**ACTIVITY**
From the records below, copy every line that contains the word "will".

**TASK DATA**

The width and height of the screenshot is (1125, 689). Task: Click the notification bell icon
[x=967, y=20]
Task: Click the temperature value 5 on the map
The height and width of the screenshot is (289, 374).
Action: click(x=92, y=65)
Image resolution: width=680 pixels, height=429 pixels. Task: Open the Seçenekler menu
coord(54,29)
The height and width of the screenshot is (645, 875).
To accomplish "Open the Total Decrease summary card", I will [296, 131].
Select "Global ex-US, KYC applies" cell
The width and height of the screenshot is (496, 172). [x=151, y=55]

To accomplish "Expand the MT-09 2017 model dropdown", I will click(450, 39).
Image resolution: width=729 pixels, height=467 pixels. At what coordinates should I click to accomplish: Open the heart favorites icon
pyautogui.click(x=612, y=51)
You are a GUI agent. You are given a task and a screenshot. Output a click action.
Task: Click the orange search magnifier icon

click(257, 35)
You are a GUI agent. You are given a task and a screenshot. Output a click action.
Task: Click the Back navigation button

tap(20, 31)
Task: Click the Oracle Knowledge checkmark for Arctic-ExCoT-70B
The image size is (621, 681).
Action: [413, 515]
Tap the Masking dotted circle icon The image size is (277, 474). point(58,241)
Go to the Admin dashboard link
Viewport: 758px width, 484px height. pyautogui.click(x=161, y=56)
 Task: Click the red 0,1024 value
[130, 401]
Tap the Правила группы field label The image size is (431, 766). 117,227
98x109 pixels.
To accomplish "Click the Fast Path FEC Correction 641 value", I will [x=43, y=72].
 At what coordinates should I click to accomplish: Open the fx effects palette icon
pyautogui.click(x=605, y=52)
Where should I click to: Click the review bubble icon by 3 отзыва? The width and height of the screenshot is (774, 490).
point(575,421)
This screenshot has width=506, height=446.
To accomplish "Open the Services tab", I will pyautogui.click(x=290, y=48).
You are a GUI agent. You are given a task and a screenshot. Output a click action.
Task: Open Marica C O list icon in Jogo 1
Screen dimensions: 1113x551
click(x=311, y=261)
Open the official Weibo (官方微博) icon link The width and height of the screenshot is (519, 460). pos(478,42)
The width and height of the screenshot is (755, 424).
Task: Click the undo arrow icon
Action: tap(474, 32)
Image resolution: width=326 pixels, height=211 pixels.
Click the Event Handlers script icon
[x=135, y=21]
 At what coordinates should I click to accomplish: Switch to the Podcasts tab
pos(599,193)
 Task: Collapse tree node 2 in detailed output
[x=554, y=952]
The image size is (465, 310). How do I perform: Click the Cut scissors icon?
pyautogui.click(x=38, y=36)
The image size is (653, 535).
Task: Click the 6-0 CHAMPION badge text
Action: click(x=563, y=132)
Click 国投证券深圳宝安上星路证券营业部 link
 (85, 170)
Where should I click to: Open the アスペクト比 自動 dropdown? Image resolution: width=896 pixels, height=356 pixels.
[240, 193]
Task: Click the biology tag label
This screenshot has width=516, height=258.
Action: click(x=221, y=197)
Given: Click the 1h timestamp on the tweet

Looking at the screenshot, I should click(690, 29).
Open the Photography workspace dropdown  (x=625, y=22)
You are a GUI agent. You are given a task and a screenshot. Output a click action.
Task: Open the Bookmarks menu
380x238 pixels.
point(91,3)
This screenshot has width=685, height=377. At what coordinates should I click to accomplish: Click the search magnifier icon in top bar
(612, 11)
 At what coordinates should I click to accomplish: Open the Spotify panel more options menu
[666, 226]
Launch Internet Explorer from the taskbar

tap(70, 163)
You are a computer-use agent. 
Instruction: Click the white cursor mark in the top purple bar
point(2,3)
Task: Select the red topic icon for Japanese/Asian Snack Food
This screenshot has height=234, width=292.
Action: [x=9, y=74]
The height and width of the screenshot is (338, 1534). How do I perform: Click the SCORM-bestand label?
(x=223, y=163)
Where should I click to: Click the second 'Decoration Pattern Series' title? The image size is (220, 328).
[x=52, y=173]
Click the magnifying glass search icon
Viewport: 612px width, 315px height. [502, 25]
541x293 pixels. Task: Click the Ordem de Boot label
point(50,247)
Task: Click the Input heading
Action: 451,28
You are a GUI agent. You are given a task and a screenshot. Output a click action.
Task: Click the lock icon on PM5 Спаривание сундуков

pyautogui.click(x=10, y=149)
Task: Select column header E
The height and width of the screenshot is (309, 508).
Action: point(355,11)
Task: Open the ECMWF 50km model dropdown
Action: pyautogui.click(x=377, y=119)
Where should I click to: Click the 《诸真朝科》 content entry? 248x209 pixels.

**ANSWER TO THE PROBLEM**
To accomplish "Open the Total Decrease summary card", I will [296, 131].
To accomplish "Expand the MT-09 2017 model dropdown", I will click(450, 39).
To accomplish "Click the Fast Path FEC Correction 641 value", I will [x=43, y=72].
To accomplish "Open the Services tab", I will pyautogui.click(x=290, y=48).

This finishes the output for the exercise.